Extracted material:
-----

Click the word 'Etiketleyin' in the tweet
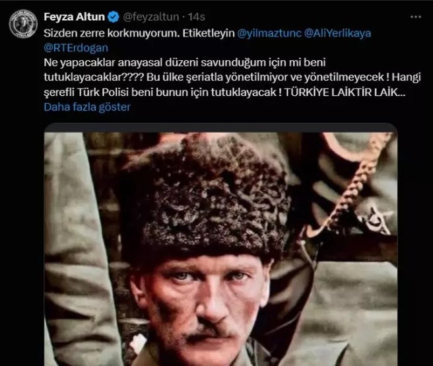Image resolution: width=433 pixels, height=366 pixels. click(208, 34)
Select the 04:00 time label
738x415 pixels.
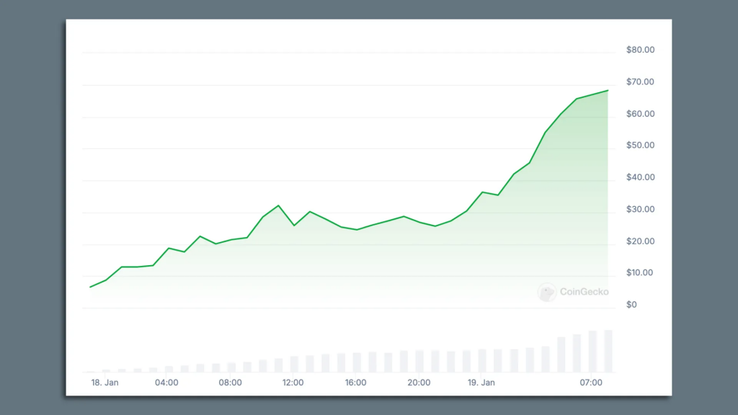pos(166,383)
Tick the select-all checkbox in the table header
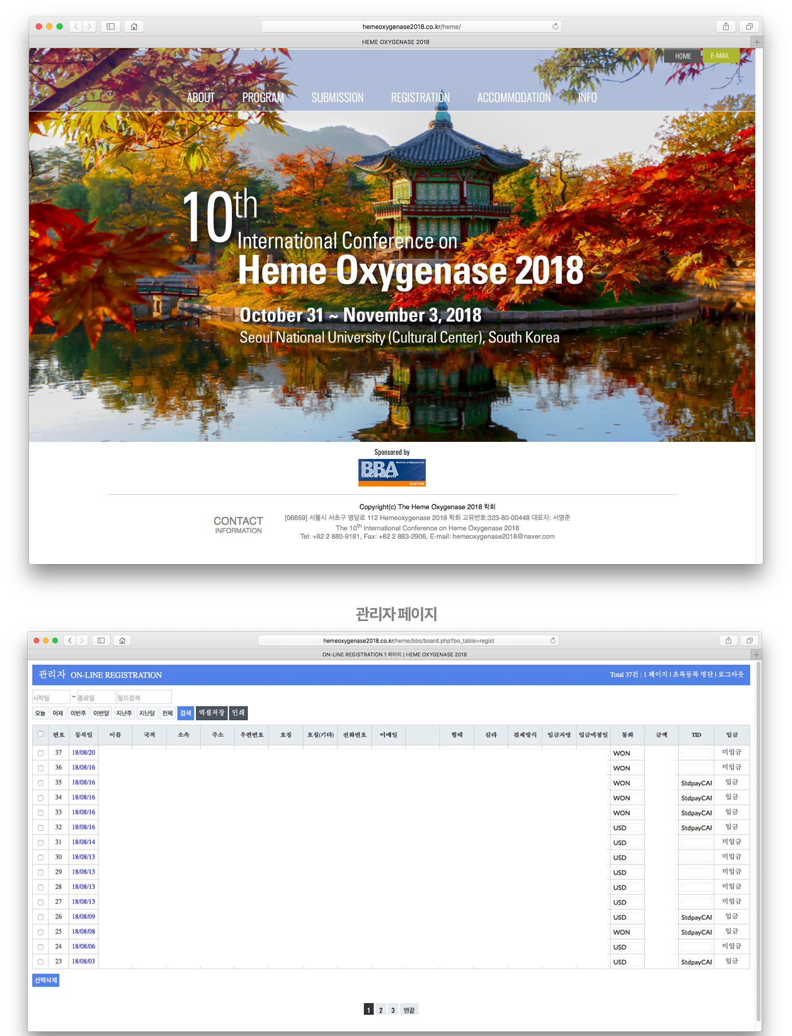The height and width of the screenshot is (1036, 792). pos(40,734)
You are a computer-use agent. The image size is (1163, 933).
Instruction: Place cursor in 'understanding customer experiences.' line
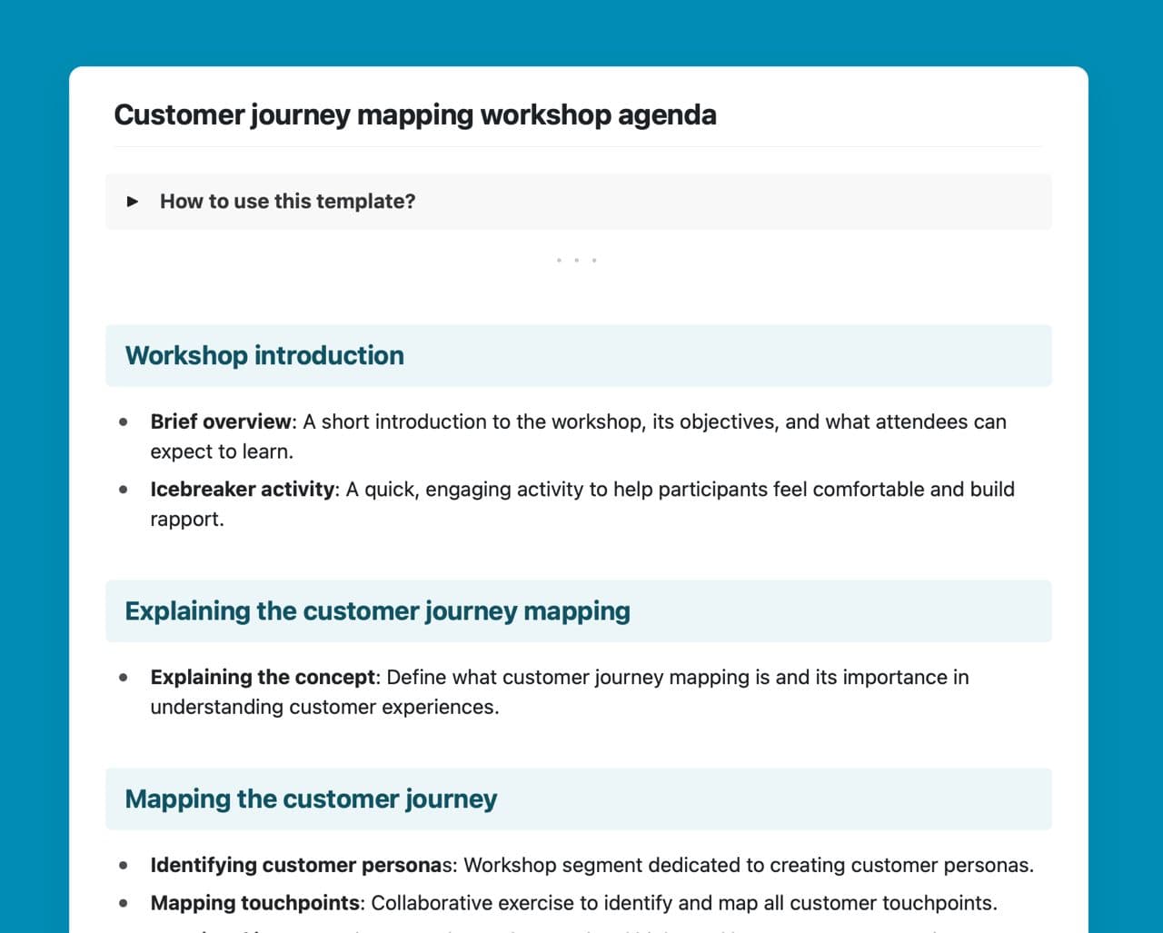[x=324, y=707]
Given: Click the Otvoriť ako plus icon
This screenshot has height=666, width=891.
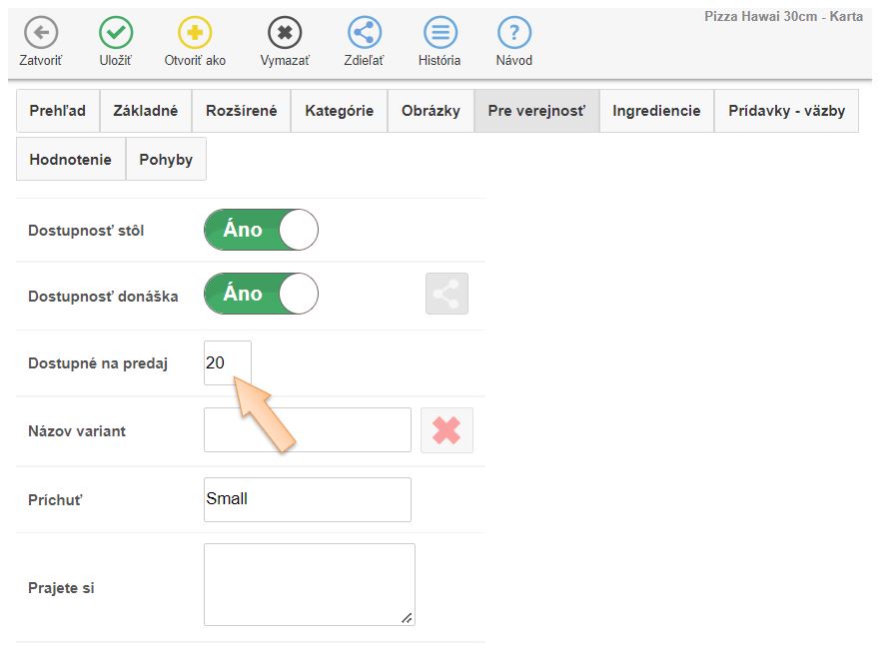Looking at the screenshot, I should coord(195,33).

-----

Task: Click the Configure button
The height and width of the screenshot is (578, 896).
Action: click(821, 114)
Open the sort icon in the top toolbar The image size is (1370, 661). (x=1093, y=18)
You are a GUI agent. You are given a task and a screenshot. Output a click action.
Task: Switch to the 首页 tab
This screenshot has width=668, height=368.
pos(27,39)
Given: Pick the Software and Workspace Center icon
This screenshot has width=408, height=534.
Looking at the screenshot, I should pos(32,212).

-----

Exercise prompt: In the data above, find the line that contains "Task: Click the Configure button" and the line that contains "Task: Switch to the 首页 tab". Repeat exactly those lines and every line between them, and only those.

Result of this exercise:
Task: Click the Configure button
The height and width of the screenshot is (578, 896).
Action: click(821, 114)
Open the sort icon in the top toolbar The image size is (1370, 661). (x=1093, y=18)
You are a GUI agent. You are given a task and a screenshot. Output a click action.
Task: Switch to the 首页 tab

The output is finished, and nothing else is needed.